The ultimate goal of our enforcement efforts is to maintain the integrity of the markets. Our recent research analyst settlement is an example of how we carry out that role. I assume you have read about it in the papers. In a nutshell, we settled with 10 investment banks on a range of charges relating to evidence that the analysts were providing positive research that, in some cases, they did not believe -- in order to win or keep issuers' investment banking business. The behavior was offensive and unacceptable. Our settlement, on which we worked together with the NYSE, NASD and the states, had several components:

  • Structural changes to minimize conflicts of interest between research and investment banking;
     
  • A voluntary agreement to stop the process of "spinning" shares of hot IPOs -that is, allocating shares in those IPOs to officers and directors of issuers to secure their investment banking business;
     
  • Approximately $875 million of penalties and disgorgement, almost $400 million of which will go to investors who were harmed;
     
  • A $430 million fund for independent research, to provide investors with views alternative to that of the big investment banks; and
     
  • An $80 million fund for investor education.

I'd like to spend a few moments on this last component, investor education, which is near and dear to my heart. I actively advocated for an investor education component of the settlement.

Investor education is central to our economic system. Just as informed citizens are essential to a working democracy, informed investors ensure that our financial system works for all Americans. The Commission strives to make public companies and their actions more transparent to investors. But investors must do more than merely have information; they must understand it. To invest wisely, they must understand, at a minimum, the importance of diversification, the risk-return trade-off, and that, if an opportunity sounds too good to be true, it likely is.

I know that you are working towards financial literacy and basic investor education through the WHF Foundation. I have actually used some foundation materials in a pilot financial literacy program at Hopkins House, a preschool and child-care center for low-income families, where I am on the board. I want to commend you for the terrific work done by WHF. I am particularly concerned about increasing the financial literacy of women, especially low-income women. These women can improve their lives and the lives of their families so much if they have a full understanding of the benefits of wise money management and investing.

#### DIRECTION 1
Revise the settlement remarks from "I'd like to" up to and including "it likely is.", putting "asset allocation" in place of "diversification".
#### DIRECTION 2
Name each component of the research analyst settlement listed in the settlement remarks.

#### DATA SEGMENT

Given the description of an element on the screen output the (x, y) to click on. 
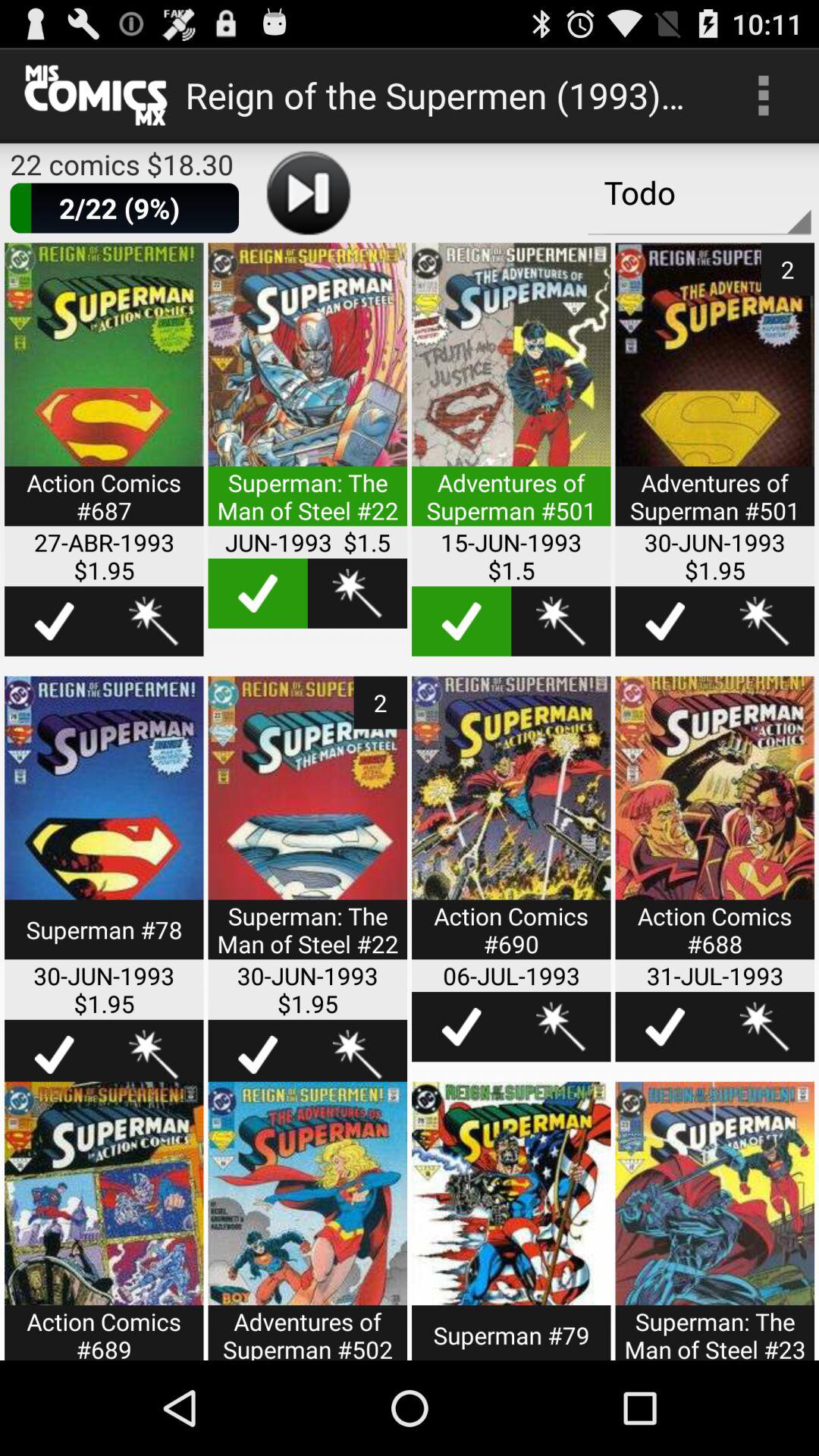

#### FULL SOLUTION 1
I'd like to spend a few moments on this last component, investor education, which is near and dear to my heart. I actively advocated for an investor education component of the settlement.

Investor education is central to our economic system. Just as informed citizens are essential to a working democracy, informed investors ensure that our financial system works for all Americans. The Commission strives to make public companies and their actions more transparent to investors. But investors must do more than merely have information; they must understand it. To invest wisely, they must understand, at a minimum, the importance of asset allocation, the risk-return trade-off, and that, if an opportunity sounds too good to be true, it likely is.

#### FULL SOLUTION 2
- Structural changes to minimize conflicts of interest between research and investment banking
- A voluntary agreement to stop "spinning" shares of hot IPOs
- Approximately $875 million of penalties and disgorgement, almost $400 million of which will go to investors who were harmed
- A $430 million fund for independent research
- An $80 million fund for investor education